By this time I had been able to look at the girl. She was a year or two older than myself, I thought, and the loveliest creature I had ever seen. She had large blue eyes of the rare shade called violet, a little round perhaps, but the long lashes did something to rectify that fault; and a delicate nose—turned up a little of course, else at her age she could not have been so pretty. Her mouth was well curved, expressing a full share of Paley’s happiness; her chin was something large and projecting, but the lines were fine. Her hair was a light brown, but dark for her eyes, and her complexion would have been enchanting to any one fond of the ‘sweet mixture, red and white.’ Her figure was that of a girl of thirteen, undetermined—but therein I was not critical. ‘An exceeding fair forehead,’ to quote Sir Philip Sidney, and plump, white, dimple-knuckled hands complete the picture sufficiently for the present. Indeed it would have been better to say only that I was taken with her, and then the reader might fancy her such as he would have been taken with himself. But I was not fascinated. It was only that I was a boy and she was a girl, and there being no element of decided repulsion, I felt kindly disposed towards her.

Mrs Wilson turned to me.

‘Well, Master Cumbermede, you see I am able to give you more than I promised.’

‘Yes,’ I returned; ‘you promised to show me the old house—’

‘And here,’ she interposed, ‘I show you a young lady as well.’

‘Yes, thank you,’ I said simply. But I had a feeling that Mrs Wilson was not absolutely well-pleased.
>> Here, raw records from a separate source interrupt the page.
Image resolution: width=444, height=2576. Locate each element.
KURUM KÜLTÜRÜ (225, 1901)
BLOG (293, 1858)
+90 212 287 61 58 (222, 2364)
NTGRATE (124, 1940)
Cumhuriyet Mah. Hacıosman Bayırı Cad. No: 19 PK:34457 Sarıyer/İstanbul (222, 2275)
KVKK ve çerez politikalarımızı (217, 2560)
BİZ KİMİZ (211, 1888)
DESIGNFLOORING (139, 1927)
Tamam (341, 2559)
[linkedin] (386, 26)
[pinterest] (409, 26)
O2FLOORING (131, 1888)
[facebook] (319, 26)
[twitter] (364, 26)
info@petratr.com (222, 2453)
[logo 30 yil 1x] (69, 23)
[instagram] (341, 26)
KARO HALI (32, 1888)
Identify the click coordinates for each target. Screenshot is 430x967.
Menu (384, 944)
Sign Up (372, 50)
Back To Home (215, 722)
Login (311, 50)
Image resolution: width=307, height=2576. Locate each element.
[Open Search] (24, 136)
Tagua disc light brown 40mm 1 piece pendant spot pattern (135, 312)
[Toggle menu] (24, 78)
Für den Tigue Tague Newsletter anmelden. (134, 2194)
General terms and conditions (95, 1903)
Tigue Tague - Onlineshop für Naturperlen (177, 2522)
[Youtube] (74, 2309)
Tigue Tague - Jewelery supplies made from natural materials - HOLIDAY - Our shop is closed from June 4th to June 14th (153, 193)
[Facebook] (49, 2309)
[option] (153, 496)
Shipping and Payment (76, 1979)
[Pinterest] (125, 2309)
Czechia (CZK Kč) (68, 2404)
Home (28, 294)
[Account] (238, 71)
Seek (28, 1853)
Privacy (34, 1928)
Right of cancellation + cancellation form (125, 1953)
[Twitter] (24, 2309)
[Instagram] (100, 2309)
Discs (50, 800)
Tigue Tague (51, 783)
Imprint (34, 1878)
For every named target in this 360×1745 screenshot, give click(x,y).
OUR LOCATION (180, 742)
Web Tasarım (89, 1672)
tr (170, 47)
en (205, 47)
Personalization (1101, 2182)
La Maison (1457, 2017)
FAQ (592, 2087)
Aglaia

I was rather shy of Miss Clara—not that I was afraid of her, but that I did not exactly know what was expected of me, and Mrs Wilson gave us no further introduction to each other. I was not so shy, however, as not to wish Mrs Wilson would leave us together, for then, I thought, we should get on well enough; but such was not her intent. Desirous of being agreeable, however—as far as I knew how, and remembering that Mrs Wilson had given me the choice before, I said to her—

‘Mightn’t we go and look at the deer, Mrs Wilson?’

‘You had better not,’ she answered. ‘They are rather ill-tempered just now. They might run at you. I heard them fighting last night, and knocking their horns together dreadfully.’

‘Then we’d better not,’ said Clara. ‘They frightened me very much yesterday.’